Exercise instructions: Lines below starting with the line with "This screenshot has width=1200, height=964." and going on through the line with "Task: Switch to the 科技树 tab" must be output exactly; the rest of the records must be left out.
Start of Data in this exercise
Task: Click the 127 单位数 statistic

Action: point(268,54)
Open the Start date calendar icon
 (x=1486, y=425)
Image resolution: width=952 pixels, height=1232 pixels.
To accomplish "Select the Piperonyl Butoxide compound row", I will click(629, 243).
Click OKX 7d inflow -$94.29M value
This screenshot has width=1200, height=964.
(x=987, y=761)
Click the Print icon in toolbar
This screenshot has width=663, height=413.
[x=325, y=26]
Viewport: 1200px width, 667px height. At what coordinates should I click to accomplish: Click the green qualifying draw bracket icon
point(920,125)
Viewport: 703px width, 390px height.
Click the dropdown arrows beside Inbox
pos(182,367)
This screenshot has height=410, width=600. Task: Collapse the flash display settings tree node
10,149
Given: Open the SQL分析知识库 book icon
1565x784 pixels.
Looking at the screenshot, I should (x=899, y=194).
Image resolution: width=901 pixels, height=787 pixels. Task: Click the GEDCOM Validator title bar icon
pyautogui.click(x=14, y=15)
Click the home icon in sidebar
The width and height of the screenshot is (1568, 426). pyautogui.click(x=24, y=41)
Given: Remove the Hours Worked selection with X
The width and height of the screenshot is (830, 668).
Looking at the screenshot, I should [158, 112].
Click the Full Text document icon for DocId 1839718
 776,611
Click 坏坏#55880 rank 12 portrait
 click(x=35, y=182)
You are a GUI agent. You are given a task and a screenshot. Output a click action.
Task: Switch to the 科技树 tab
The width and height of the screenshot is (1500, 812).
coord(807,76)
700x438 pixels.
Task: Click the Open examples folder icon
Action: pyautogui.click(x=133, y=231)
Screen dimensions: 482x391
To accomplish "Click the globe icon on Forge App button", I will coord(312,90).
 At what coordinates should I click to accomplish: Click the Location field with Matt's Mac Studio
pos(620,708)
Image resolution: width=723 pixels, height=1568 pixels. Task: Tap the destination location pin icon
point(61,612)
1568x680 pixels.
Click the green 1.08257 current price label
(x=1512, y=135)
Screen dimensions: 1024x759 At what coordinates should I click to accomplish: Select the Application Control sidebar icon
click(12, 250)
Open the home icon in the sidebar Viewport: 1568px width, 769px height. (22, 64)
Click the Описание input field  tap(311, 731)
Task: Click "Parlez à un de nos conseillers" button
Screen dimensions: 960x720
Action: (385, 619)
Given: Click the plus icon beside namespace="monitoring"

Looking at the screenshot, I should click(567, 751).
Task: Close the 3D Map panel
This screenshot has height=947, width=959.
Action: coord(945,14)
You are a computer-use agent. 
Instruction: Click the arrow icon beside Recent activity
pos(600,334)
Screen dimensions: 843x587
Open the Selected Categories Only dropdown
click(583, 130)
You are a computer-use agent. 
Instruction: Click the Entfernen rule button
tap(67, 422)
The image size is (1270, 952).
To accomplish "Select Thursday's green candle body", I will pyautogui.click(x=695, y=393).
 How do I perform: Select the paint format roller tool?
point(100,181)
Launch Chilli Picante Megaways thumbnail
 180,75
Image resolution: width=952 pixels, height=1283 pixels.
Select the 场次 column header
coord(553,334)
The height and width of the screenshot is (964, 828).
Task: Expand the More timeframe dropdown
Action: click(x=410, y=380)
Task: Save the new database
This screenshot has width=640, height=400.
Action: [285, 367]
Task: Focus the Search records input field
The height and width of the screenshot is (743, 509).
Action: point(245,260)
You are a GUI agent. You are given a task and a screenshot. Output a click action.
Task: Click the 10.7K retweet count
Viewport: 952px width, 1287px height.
End of Data in this exercise
Output of the task:
This screenshot has width=1200, height=964.
(x=987, y=761)
Click the Print icon in toolbar
This screenshot has width=663, height=413.
[x=325, y=26]
Viewport: 1200px width, 667px height. At what coordinates should I click to accomplish: Click the green qualifying draw bracket icon
point(920,125)
Viewport: 703px width, 390px height.
Click the dropdown arrows beside Inbox
pos(182,367)
This screenshot has height=410, width=600. Task: Collapse the flash display settings tree node
10,149
Given: Open the SQL分析知识库 book icon
1565x784 pixels.
Looking at the screenshot, I should (x=899, y=194).
Image resolution: width=901 pixels, height=787 pixels. Task: Click the GEDCOM Validator title bar icon
pyautogui.click(x=14, y=15)
Click the home icon in sidebar
The width and height of the screenshot is (1568, 426). pyautogui.click(x=24, y=41)
Given: Remove the Hours Worked selection with X
The width and height of the screenshot is (830, 668).
Looking at the screenshot, I should [158, 112].
Click the Full Text document icon for DocId 1839718
 776,611
Click 坏坏#55880 rank 12 portrait
 click(x=35, y=182)
You are a GUI agent. You are given a task and a screenshot. Output a click action.
Task: Switch to the 科技树 tab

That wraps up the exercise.